While much of the innovation these days seems to be happening in smartphones and tablets, Intel says big improvements lie ahead for the trusty PC.

In the next two years, mainstream laptops will get thinner and lighter, run all day on a single battery charge, have touchscreens, get instant-on capabilities and run multiple OSes, all without compromising performance, CEO Paul Otellini said at the company's financial analyst day on Tuesday.

"This is not just about evolving the PC. This is about reinventing the PC into a much more consumer electronics-like device," Otellini said.

Some of the developments are probably being driven by tablets and smartphones -- particularly Apple's iPhone and iPad -- as people become accustomed to computers that start instantly at the press of a button.

While Intel hurries to develop chips that are better suited to smaller devices, it still maintains that PCs will play a central role. "People want to create, and we still look at tablet PCs more as sort of consuming devices," said Dadi Perlmutter, joint head of the Intel Architecture Group.

Intel didn't talk about any specific PCs in the pipeline, but Otellini said the changes will come with "Windows 8, Windows 9 and beyond."

Intel also showed off some new technologies for PCs that it is developing in its labs. It didn't say when any of them would be ready for market.

One, called Fast Flash Standby, aims to make the "hibernate" power-saving mode on laptops less cumbersome to use. Many people don't use hibernate because it takes minutes for a PC to come back to life, while a PC in standby mode starts up in seconds, said an Intel engineer who showed the technologies on stage.

Yet hibernate mode saves much more energy. A laptop battery lasts only a few days in standby mode, but in hibernate mode it can run for almost a month, the engineer said.

So Intel developed a new technology called Fast Flash Standby. It takes a snapshot of the state of the laptop in flash memory just before the PC goes into hibernation and can then bring it back to life in seconds.

The engineer showed the technology on a laptop playing a high-definition video. When she put the machine in hibernation and then started it up again, the video resumed playing almost immediately. She even removed the battery and replaced it, and the machine started up where it left off.

"If I did this in any other state, I'd be rebooting my system," she said.

Another technology aims to help people with multiple computers to keep their files and folders synchronized among the various devices. Instead of using a USB drive or sending files between PCs via e-mail, users can drag and drop files on the screen to transfer them from one PC to another over a Wi-Fi network.

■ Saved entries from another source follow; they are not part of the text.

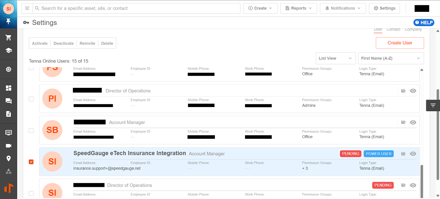The height and width of the screenshot is (199, 440).
Task: Open the filter panel on right edge
Action: [433, 105]
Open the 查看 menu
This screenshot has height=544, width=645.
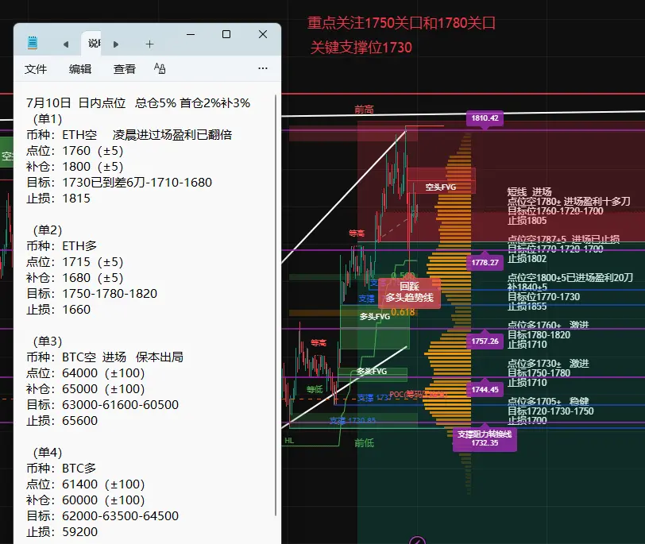[x=125, y=69]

The engineer contended it's better than cloud-based services for sharing content because the data remains within a user's own Wi-Fi network, which she argued is more secure.

A third technology downloads e-mails, Twitter messages and other content automatically while the machine is unattended. A person catching an early flight, for example, can set the PC to wake up in the night and download the latest information, so the user can run for the plane in the morning and have all their e-mail and other content already on the machine.

One final technology, which Intel said was "fresh out of the labs," didn't work too well in the demonstration. It was supposed to allow a PC to act as a server and share images, videos and other files with other computers, even when they were running different operating systems.

An engineer took a photo with an Android phone and made it appear instantly on the screen of a nearby Windows PC. But when he tried the same thing several times with an iPhone, it didn't work.

"The demo gods aren't smiling on us today," he said.

Join the newsletter!


Sign up to gain exclusive access to email subscriptions, event invitations, competitions, giveaways, and much more.

Membership is free, and your security and privacy remain protected. View our privacy policy before signing up.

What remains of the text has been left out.